When compiling for branch-target enforcement via Arm's BTI system,
many of these table branch idioms use branch instructions of types
that do not require a BTI instruction at the branch destination. This
avoids the need to put a BTI at the start of each case handler,
reducing the number of available gadgets with BTIs (i.e. ones
which could be used by a JOP attack in spite of the BTI system). But
without a range check, the use of a non-BTI-requiring branch also
opens up a larger range of followup gadgets for an attacker's use.

A defence against this is to avoid optimising away the range check on
the table offset, even if the compiler believes that no out-of-range
value should be able to reach the table branch. (Rationale: that may
be true for values generated legitimately by the program, but not
those generated maliciously by attackers who have already corrupted
the control flow.)

The effect of keeping the range check and branching to an unreachable
block is that no actual code is generated at that block, so it will
typically point at the end of the function. That may still cause some
kind of unpredictable code execution (such as executing data as code,
or falling through to the next function in the code section), but even
if so, there will only be one possible invalid branch target,
rather than giving an attacker the choice of many possibilities.

This defence is enabled only when branch target enforcement is in use.
Without branch target enforcement, the range check is easily bypassed
anyway, by branching in to a location just after it. But with
enforcement, the attacker will have to enter the jump table dispatcher
at the initial BTI and then go through the range check. (Or, if they
don't, it's because they already have a general BTI-bypassing
gadget.)

Diff Detail

Event Timeline

simon_tatham created this revision.Jul 17 2023, 9:35 AM
Herald added a project: Restricted Project. · View Herald TranscriptJul 17 2023, 9:35 AM
simon_tatham requested review of this revision.Jul 17 2023, 9:35 AM
Herald added a project: Restricted Project. · View Herald TranscriptJul 17 2023, 9:35 AM

I can confirm that this is Arm's preferred way of fixing this. The alternative is to always use a BTI setting indirect branch, but this requires adding BTI j in front of every valid target of the branch, which bloats code-size and leaves more targets for an attacker to indirectly jump to.

Branch Target Identification on AArch64, which doesn't have a direct equivalent of the mov pc, Rn non BTI setting indirect branch is not currently affected.
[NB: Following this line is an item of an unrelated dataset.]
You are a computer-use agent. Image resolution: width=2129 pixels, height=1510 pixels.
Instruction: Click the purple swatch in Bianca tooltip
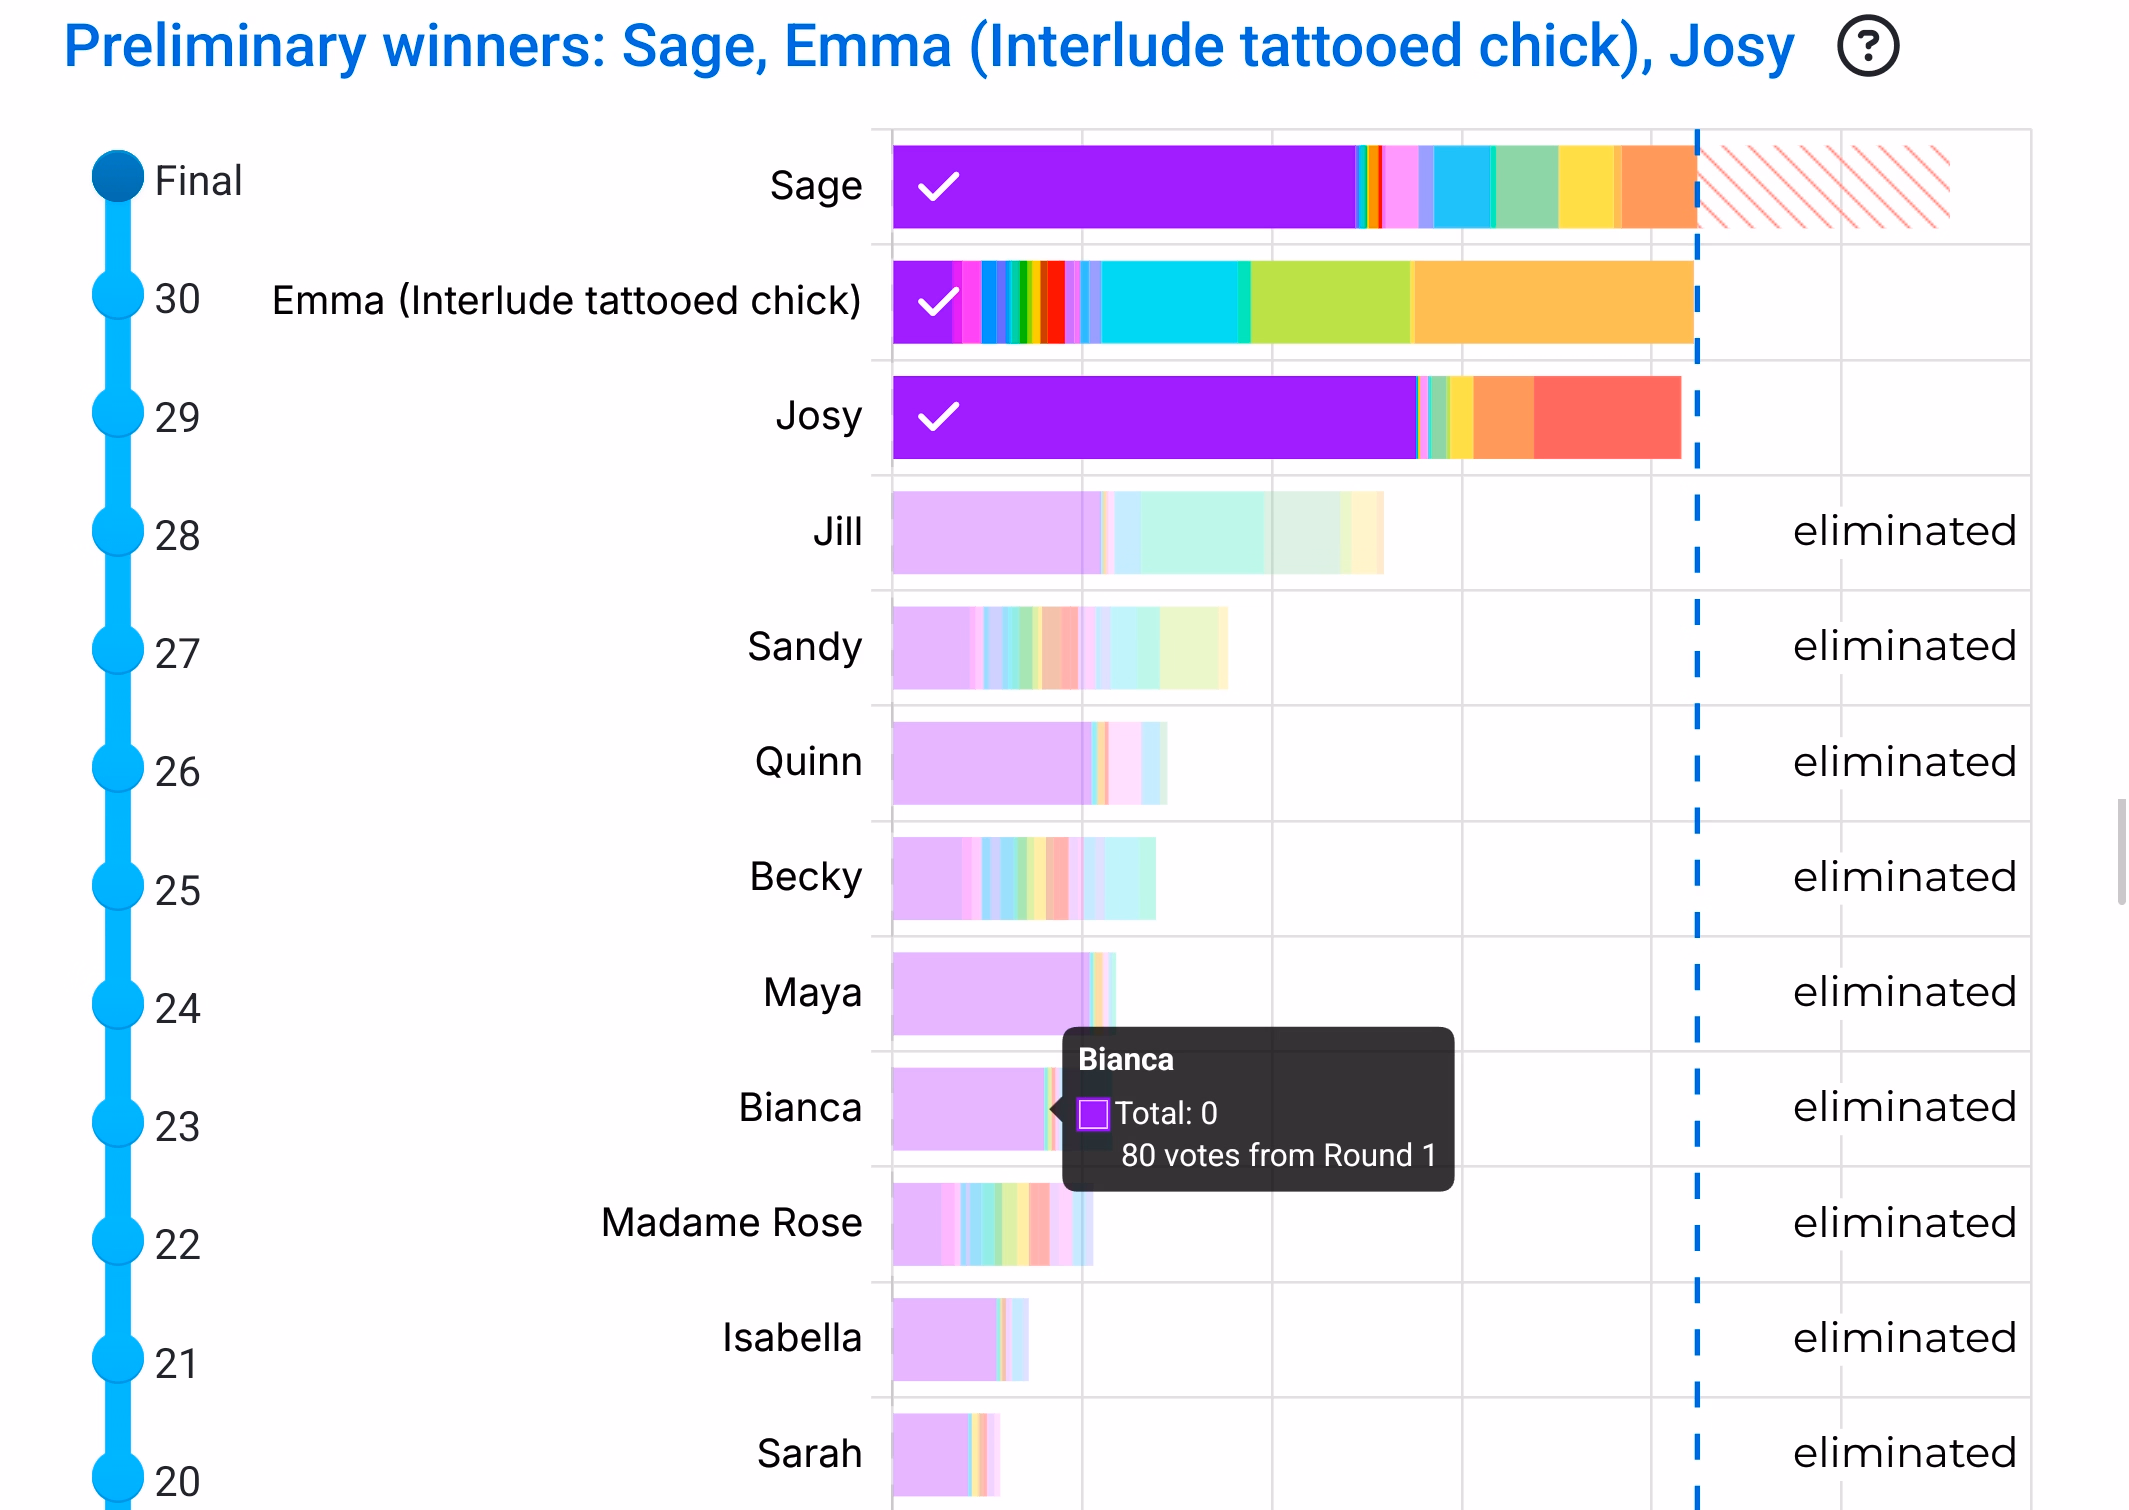tap(1093, 1113)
However the architecture has reserved the use of RET x16 for this purpose so code-generation strategy may change to need this in the future on AArch64 too.

MaskRay accepted this revision.Jul 25 2023, 11:38 PM

I agree with the hardening side argument. I have checked FallthroughUnreachable uses in CC_BitTests and CC_Range for some CodeGen tests (mostly in X86/) and confirmed that they don't need the "branch-target-enforcement" special case.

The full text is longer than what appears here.